Эллин и раб – это совершенно разные существа, но при всём этом, как уже говорилось здесь, они решительно не могут друг без друга, ибо «в целях взаимного самосохранения необходимо объединяться попарно существу, в силу своей природы властвующему, и существу, в силу своей природы подвластному. Первое благодаря своим умственным свойствам способно к предвидению, и потому оно уже по природе своей существо властвующее и господствующее; второе, так как оно способно лишь своими физическими силами исполнять полученные указания, является существом подвластным и рабствующим. Поэтому и господину и рабу полезно одно и то же».[127] «Неизбежно приходится согласиться, – утверждал Аристотель, – что одни люди повсюду рабы, другие нигде такими не бывают».[128] Словом, с самого часа своего рождения одни предназначаются для подчинения, другие – для господства.[129]

Не будем иронизировать над ставшими знаменитыми выводами античного философа. Это и в самом деле совершенно иная людская природа: то очевидное, что в глазах его соотечественника отличает эллина от любого раба, абсолютно не свойственно ей; она не обладает решительно ничем, что давало бы возможность варвару властвовать над другими. В ней нет всеподавляющей целеустремлённой воли, она не знает инстинктивного ощущения глубинного родства крови со своим племенем; она не способна мгновенно сплотиться в единую монолитную массу, взорваться синхронным порывом к общей цели; она не спаяна суровой дисциплиной. В ней нет звенящей энергии взведённой катапульты, она не пронизана священным духом агона и дополняющей его культурой товарищества; не одержима неодолимым стремлением к победе, не обладает способностью к молниеносной мобилизации всех своих жизненных сил. В ней нет нерассуждающей рефлекторной готовности к решительному полномасштабному действию по первому же знаку тревоги. Жадная до чужой крови, она до смерти боится пролить свою собственную; животный страх светится в её глазах, в ней нет презрения к боли и неколебимой стойкости в испытаниях. В ней не горит решимость переступить через всё и при этом не нарушить ни один из нравственных запретов по отношению к «своим»; она не источает победительный дух. Словом, она не отмечена печатью избранности. Но ведь именно в этом и раскрывается прирождённая способность эллина к властвованию! И если ничего подобного нет в природе раба, то ему остаётся только одно – повиновение. Нет, это и в самом деле совершенно иная порода людей…

Почти через два тысячелетия вопрос отличения свободного человека от того существа, кому по самой природе вещей начертано быть рабом, снова встанет в практическую плоскость. Испанскими властями будет направлен в Рим специальный запрос о том, можно ли считать людьми краснокожих американских индейцев. Решение этого совсем не простого по тем временам вопроса потребует времени, и только в 1537 году Ватиканом будет дан окончательный ответ: индейцы такие же люди, как и все.

> [ПОСТАВЛЕННАЯ ЗАДАЧА 1]:
Ответьте на вопросы по отрывку для чтения:
(а) Благодаря чему существо, властвующее по природе, способно к предвидению?
(б) Куда испанские власти направят запрос о краснокожих американских индейцах?
(в) В каком году Ватикан даст окончательный ответ на этот запрос?
> [ПОСТАВЛЕННАЯ ЗАДАЧА 2]:
Определите, согласуются ли с отрывком для чтения следующие утверждения:
(а) Господину и рабу полезно разное.
(б) Автор призывает иронизировать над выводами античного философа.
(в) Ватикан признал индейцев такими же людьми, как и все.
> [ПОСТАВЛЕННАЯ ЗАДАЧА 3]:
Выпишите, пожалуйста, из отрывка для чтения фрагмент от слов «Почти через два» до слов «люди, как и все.» включительно.

> [ПРЕДОСТАВЛЕННЫЙ МАТЕРИАЛ]:

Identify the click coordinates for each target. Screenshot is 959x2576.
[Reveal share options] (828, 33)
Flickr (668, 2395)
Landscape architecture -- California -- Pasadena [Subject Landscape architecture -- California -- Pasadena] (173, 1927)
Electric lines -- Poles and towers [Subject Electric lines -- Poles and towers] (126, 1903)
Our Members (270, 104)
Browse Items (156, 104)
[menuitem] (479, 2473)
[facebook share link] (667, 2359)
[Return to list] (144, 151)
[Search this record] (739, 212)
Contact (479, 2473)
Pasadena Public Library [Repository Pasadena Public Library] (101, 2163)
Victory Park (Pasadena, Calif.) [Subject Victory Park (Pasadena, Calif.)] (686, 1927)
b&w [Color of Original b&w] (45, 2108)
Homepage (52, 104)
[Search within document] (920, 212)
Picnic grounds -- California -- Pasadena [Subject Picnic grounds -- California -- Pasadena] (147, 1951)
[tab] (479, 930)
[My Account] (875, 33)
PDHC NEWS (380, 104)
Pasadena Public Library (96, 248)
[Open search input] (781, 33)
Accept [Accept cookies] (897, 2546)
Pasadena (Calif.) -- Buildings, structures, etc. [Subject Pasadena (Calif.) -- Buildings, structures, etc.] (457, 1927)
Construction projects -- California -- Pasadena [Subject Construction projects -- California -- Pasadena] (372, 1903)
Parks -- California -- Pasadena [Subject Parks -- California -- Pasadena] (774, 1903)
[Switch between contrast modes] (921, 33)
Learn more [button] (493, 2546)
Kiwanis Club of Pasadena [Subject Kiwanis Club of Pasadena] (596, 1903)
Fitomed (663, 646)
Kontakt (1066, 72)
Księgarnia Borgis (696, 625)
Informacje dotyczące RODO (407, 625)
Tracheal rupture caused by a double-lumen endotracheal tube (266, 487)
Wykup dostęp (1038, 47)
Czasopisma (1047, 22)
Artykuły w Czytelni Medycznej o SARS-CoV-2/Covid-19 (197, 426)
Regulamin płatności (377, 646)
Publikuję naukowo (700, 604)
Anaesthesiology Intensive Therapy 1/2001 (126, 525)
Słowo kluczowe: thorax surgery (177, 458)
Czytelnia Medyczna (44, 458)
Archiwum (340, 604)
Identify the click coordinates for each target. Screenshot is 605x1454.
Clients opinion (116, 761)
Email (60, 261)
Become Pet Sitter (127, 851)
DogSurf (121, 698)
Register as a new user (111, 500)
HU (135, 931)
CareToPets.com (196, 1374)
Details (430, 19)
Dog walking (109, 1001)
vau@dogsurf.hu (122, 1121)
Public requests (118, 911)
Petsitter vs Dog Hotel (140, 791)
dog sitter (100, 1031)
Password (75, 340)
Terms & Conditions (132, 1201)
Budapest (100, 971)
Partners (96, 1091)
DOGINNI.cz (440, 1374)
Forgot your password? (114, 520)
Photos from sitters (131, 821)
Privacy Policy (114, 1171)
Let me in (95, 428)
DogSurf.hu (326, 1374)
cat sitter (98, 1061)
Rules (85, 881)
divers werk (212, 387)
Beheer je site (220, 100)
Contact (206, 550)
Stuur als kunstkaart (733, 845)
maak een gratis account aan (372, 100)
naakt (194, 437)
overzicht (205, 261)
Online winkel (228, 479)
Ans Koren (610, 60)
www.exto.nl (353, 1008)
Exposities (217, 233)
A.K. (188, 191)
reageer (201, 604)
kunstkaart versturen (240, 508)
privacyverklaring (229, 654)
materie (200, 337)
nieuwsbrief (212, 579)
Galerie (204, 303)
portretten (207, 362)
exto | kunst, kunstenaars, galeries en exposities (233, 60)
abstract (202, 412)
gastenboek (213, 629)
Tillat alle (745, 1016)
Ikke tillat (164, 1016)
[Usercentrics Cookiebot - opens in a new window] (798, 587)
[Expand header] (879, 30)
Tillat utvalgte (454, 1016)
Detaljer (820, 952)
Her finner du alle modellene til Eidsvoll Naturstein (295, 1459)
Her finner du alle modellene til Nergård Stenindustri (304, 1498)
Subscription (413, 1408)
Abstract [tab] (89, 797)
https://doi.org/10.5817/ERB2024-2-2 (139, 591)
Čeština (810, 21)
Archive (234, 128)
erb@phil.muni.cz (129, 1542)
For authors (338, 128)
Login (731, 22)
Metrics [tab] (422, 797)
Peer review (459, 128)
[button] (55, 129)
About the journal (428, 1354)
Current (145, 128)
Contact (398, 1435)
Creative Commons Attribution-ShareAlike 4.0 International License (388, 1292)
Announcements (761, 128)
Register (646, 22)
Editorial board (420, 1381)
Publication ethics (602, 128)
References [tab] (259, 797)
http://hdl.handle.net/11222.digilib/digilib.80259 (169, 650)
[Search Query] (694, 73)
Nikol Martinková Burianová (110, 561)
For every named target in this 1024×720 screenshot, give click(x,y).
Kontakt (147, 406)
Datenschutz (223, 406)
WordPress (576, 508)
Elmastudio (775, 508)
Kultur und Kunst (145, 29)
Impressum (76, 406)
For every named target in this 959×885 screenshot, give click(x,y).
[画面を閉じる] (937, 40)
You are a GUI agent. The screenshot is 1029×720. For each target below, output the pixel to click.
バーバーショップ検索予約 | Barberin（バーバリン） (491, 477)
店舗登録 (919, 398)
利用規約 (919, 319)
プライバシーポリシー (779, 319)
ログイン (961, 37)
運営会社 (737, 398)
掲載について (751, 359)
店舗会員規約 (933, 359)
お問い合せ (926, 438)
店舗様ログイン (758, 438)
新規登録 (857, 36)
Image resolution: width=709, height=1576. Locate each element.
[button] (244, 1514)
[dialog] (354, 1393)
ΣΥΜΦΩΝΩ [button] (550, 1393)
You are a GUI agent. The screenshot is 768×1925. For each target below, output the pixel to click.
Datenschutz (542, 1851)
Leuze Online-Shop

> [ОТВЕТ НА ЗАДАНИЕ 1]:
(а) Благодаря своим умственным свойствам.
(б) В Рим.
(в) В 1537 году.

> [ОТВЕТ НА ЗАДАНИЕ 2]:
(а) Нет: «Поэтому и господину и рабу полезно одно и то же».
(б) Нет: «Не будем иронизировать над ставшими знаменитыми выводами античного философа».
(в) Да: «индейцы такие же люди, как и все».

> [ОТВЕТ НА ЗАДАНИЕ 3]:
Почти через два тысячелетия вопрос отличения свободного человека от того существа, кому по самой природе вещей начертано быть рабом, снова встанет в практическую плоскость. Испанскими властями будет направлен в Рим специальный запрос о том, можно ли считать людьми краснокожих американских индейцев. Решение этого совсем не простого по тем временам вопроса потребует времени, и только в 1537 году Ватиканом будет дан окончательный ответ: индейцы такие же люди, как и все.